#851 Fox and His Friends
1975 // Germany // Rainer Werner Fassbinder
Criterion Collection (LINK)
Provocative, but at times elusive, West German director Rainer Werner Fassbinder’s oeuvre is both quantitatively and qualitatively remarkable in his short of forty years life span. Fox and His Friend is more or less situated in the middle of his oeuvre, a film that retains his earlier detaching yet stylistic artificiality while offering a new perspective on sexuality and powerful emotion rawness. First and foremost, Fox and His Friends is a homosexual film not about homosexuality. There are preceding films that tackle homosexuality as the theme of the narrative, presented as the problem faced by the characters or functioned as a plot device. In Fox and His Friends, homosexuality is both explicit (Fassbinder didn’t shy away his frontal nudity while portraying the titular character “Fox, the Speaking Head”) and implicit like an unobtrusive background. The gay community had despised the depiction of the greedy homosexuals in the film, but all Fassbinder did is to use the subject as a canvas in which he illustrates his obsessive and perpetual theme of exploitation of love.
Franz Biberkopf, played by a slender version of Rainer Werner Fassbinder, is a working class homosexual rent-boy who loses his job in the carnival when his boss and boyfriend Klaus (Karl Scheydt) is arrested for tax fraud.
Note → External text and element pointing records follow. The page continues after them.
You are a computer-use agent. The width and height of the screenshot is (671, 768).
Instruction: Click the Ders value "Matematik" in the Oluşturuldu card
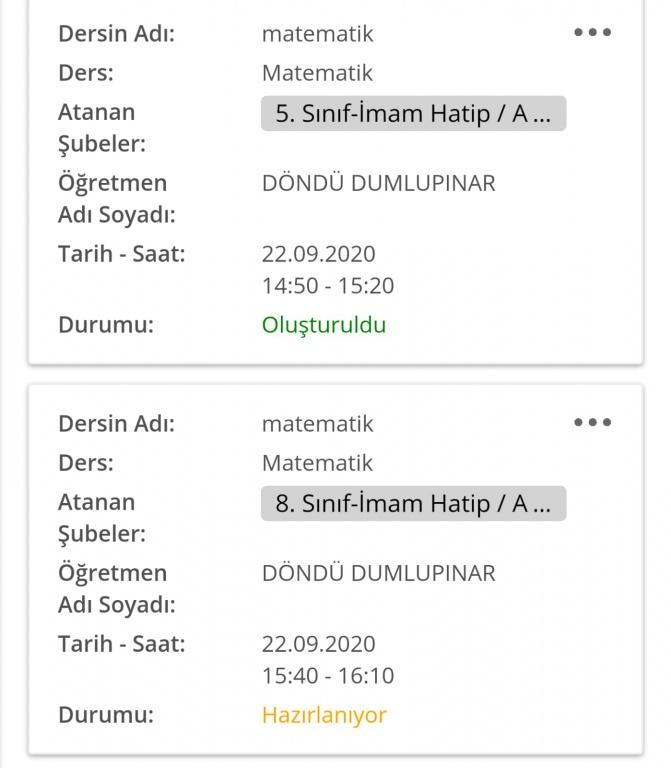(317, 73)
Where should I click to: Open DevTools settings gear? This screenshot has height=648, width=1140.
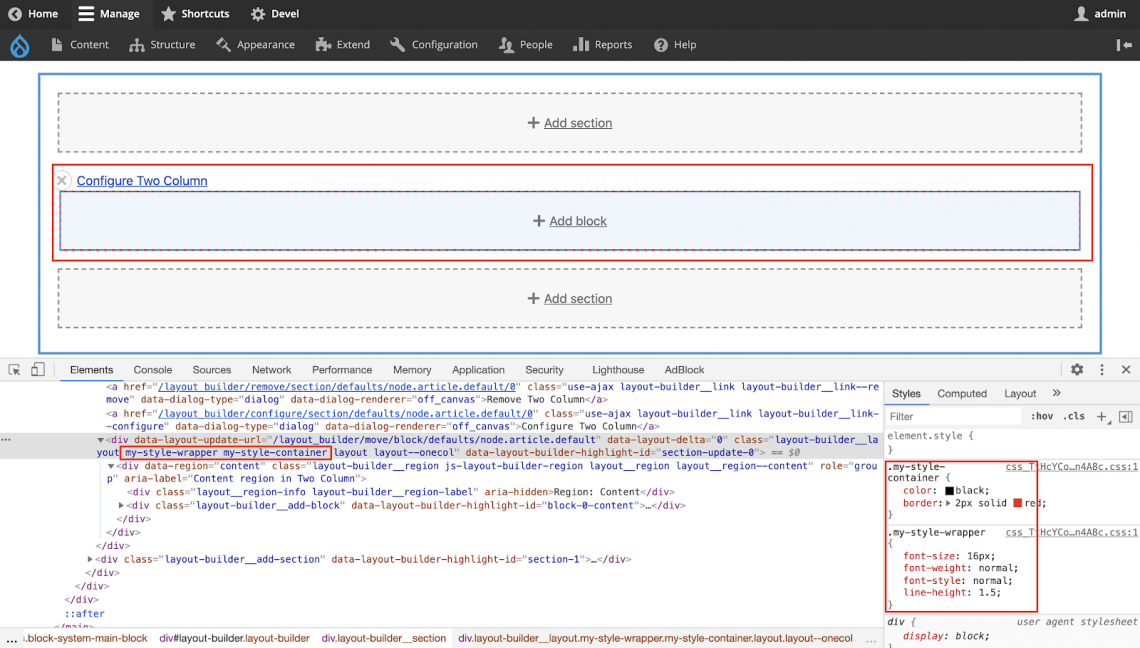pyautogui.click(x=1077, y=370)
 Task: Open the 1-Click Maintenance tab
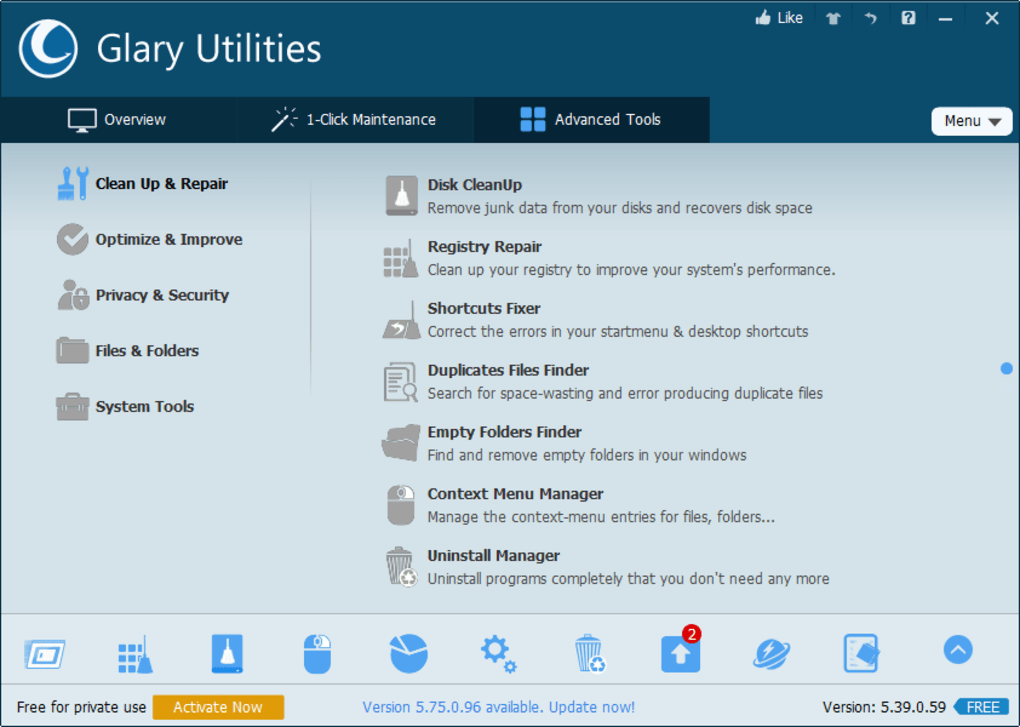(354, 119)
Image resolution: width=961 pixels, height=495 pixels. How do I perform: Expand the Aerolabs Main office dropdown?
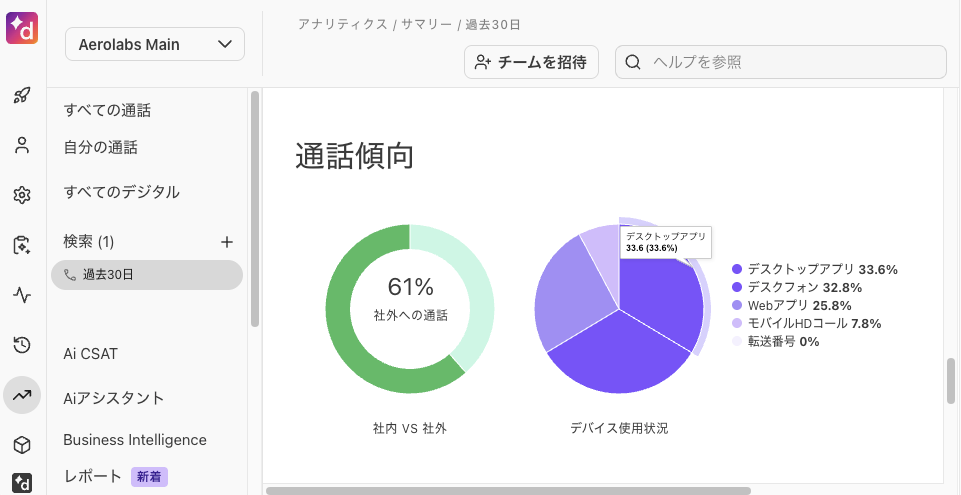pos(155,44)
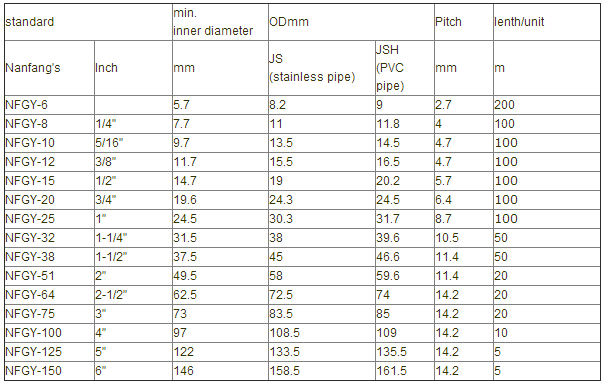The image size is (604, 385).
Task: Select the 49.5 inner diameter cell
Action: point(220,276)
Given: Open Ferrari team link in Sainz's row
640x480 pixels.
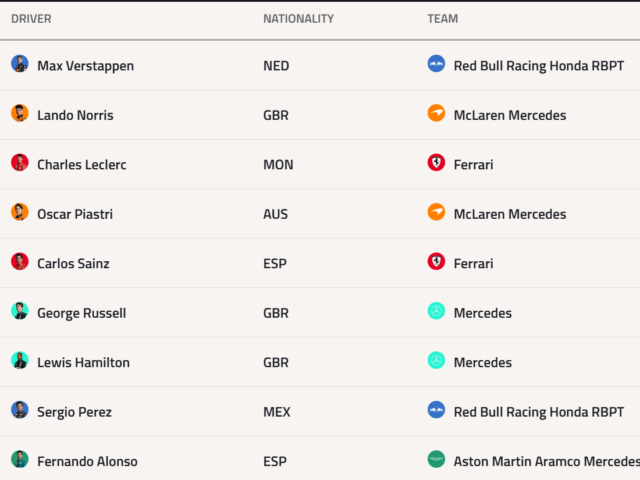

He even loses his remaining money for his weekly lottery ticket in a series of comedic events. But his luck emerges once he met the older antique-furniture dealer Max (Karlheinz Böhm) at a public lavatory. He wins $500,000, gets introduced into Max’s circle of bourgeoisie, and meets his new boyfriend Eugen (Peter Chatel). There’re always sadistic and masochistic elements in the love-and-sexual relationships depicted in Fassbinder’s films, no matter they’re heter- or homosexual, for instance the lesbian relationship between Petra and Karin in The Bitter Tears of Petra von Kant (1972) or Querelle and his numerous partners in Querelle (1982). One is always on the upper hand and the other is the one being oppressed and exploited.
“Money is power”, Franz’s lottery money brings him the power of bourgeoisie, but does it mean Franz achieves the same status? He lends $100,000 to Eugen for saving the bookbinding factory of Eugen’s father (Adrian Hoven) from bankruptcy, in returns gaining partnership once the financial crisis is over. He pays for the luxury two-floor apartment shared by him and Eugen, Eugen’s beloved antique furniture from Max, as well as the splendor suits and garments from the clothing shop owned by Eugen’s ex-boyfriend Philip (Harry Baer). The materialistic living style is far from pleasure for Franz, Eugen disdains Franz’s taste for music and lack of manners (several dining-table scenes, mainly Franz with Eugen and Eugen’s family, illustrates the huge differences of table manner, thus the fundamental difference between the two distinct classes, while providing a comic relief), and Franz is continuously humiliated. As Fassbinder explained in the 1975 interview “The film is about the impossibility of totally escaping the class into which you were born, the impossibility for someone who comes from the working class to be truly accepted by the bourgeoisie, even if he has the thing that matters most to them: money.”
On the other hand, Danish critic and director Christian Braad Thomson stated that in Fox and His Friends “love is seen as a commodity that can be bought for money and lasts only as long as it is profitable.” All leads to the despairing conclusion, without falling into Marxism, that the class distinction cannot be dissolved with capital, and love could only be temporarily bought. The pessimistic ending is undeniably without redemption, in which the lifeless body of Fox lying on the ground and his name-sewn jacket being stolen. Fox is metaphorically Icarus who flies too close to the sun (the boundary between classes), his wax wings melt (all his money are spent) and eventually fells to demise. Fortunately, Fassbinder never stopped from here, he continued to make films, good or bad, until the day he fell and became a legend.